Entro il mese di settembre le Ferrovie dello Stato dovranno indicare al Ministro Matteoli le priorità di intervento per il collegamento ferroviario con la Valle d’Aosta, da inserire nel contratto di programma con RFI. A renderlo noto è stato lo stesso Ministro questa mattina nel corso dell’audizione della Commissione Trasporti in risposta all’On. Roberto Nicco che ha ripresentato al Ministro il “cahier des doléances” degli utenti della linea ferroviaria e le carenze infrastrutturali e gestionali della rete, aggravate dal divieto di transito nel passante ferroviario di Torino alle motrici diesel del trasporto ferroviario valdostano.

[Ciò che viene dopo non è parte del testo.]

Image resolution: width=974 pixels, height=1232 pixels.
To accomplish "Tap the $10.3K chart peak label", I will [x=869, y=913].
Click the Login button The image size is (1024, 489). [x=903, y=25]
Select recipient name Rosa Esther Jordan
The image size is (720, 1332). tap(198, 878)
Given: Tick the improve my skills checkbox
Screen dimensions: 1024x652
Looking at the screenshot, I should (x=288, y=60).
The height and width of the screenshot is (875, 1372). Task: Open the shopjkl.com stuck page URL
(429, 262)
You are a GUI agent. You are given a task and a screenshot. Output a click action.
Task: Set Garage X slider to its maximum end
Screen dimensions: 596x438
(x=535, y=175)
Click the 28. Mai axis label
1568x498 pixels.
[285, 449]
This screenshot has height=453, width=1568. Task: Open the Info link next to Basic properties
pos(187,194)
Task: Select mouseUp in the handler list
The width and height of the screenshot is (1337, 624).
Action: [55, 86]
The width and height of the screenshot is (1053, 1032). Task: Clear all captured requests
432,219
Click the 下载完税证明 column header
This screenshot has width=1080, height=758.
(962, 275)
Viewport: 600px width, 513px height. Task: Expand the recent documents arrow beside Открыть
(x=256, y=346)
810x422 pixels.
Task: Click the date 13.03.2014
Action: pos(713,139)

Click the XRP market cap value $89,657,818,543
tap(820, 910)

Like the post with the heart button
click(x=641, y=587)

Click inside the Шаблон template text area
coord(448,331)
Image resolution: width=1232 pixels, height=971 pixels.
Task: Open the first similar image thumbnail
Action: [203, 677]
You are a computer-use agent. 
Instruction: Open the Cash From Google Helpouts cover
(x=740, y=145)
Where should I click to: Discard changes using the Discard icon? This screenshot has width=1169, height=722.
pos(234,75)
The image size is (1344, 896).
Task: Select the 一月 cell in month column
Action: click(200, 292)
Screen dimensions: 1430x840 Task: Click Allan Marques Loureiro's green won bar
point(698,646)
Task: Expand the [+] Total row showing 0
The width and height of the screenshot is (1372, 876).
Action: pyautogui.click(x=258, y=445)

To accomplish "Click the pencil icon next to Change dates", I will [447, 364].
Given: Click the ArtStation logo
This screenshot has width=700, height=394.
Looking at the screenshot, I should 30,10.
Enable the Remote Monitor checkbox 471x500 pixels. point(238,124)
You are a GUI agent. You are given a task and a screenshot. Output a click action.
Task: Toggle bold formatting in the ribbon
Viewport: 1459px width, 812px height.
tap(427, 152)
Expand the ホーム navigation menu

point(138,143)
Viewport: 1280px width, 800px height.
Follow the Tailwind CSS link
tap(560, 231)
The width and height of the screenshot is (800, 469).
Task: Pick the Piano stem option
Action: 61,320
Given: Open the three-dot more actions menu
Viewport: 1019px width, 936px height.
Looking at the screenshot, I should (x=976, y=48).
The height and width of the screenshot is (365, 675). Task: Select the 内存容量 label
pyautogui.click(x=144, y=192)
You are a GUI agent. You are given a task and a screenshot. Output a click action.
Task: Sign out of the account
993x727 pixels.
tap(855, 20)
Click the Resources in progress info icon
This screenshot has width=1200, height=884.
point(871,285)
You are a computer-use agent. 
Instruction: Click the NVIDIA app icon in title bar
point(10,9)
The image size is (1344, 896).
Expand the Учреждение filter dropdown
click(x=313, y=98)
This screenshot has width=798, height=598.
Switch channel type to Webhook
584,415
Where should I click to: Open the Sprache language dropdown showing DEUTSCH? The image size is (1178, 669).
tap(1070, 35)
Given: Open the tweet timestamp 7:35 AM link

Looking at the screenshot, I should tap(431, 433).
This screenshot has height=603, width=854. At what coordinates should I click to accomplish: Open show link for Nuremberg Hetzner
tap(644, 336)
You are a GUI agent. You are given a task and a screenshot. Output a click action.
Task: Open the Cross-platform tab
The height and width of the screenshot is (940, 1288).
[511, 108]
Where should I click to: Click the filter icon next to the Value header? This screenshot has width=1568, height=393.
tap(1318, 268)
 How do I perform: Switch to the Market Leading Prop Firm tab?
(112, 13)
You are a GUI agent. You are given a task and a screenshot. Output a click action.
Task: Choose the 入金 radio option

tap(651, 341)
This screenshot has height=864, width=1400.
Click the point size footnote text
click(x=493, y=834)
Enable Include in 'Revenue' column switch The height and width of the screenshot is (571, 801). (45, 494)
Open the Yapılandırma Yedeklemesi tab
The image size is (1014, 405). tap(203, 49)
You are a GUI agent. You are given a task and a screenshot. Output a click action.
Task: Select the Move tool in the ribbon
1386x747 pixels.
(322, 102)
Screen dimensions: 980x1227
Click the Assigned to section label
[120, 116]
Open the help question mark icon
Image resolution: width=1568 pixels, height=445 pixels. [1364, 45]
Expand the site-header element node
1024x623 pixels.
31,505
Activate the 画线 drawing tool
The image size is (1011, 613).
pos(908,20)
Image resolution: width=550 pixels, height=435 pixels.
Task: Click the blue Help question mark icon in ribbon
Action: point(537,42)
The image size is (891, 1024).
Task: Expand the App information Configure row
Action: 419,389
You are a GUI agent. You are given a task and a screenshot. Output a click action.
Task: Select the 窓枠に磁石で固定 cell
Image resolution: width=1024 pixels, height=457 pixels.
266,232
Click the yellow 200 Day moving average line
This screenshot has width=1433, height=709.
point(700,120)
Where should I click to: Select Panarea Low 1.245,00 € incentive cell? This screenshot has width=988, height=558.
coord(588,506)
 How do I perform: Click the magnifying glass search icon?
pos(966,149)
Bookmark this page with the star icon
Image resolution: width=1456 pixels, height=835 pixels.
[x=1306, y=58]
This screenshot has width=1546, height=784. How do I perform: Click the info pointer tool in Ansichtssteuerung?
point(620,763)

Nicco ha ricordato infatti al Ministro la sottoscrizione, avvenuta nel luglio 2010 con la Regione Valle d’Aosta, dell’Intesa Generale Quadro che “quantifica il costo degli interventi infrastrutturali per modernizzare quella linea – ha detto Nicco – tra cui l’elettrificazione, in 886 milioni di euro” e per la quale il Ministero delle Infrastrutture e dei Trasporti si impegnava ad assicurare il finanziamento di tali opere.
In un question time sul tema (27 aprile), però il Ministro Vito evidenziava che le risorse disponibili erano, in realtà, pari a zero. Tuttavia, recentemente, si è parlato dello sblocco di una prima tranche di finanziamenti. Nicco ha chiesto al Ministro chiarezza e i reali intendimenti del Ministero.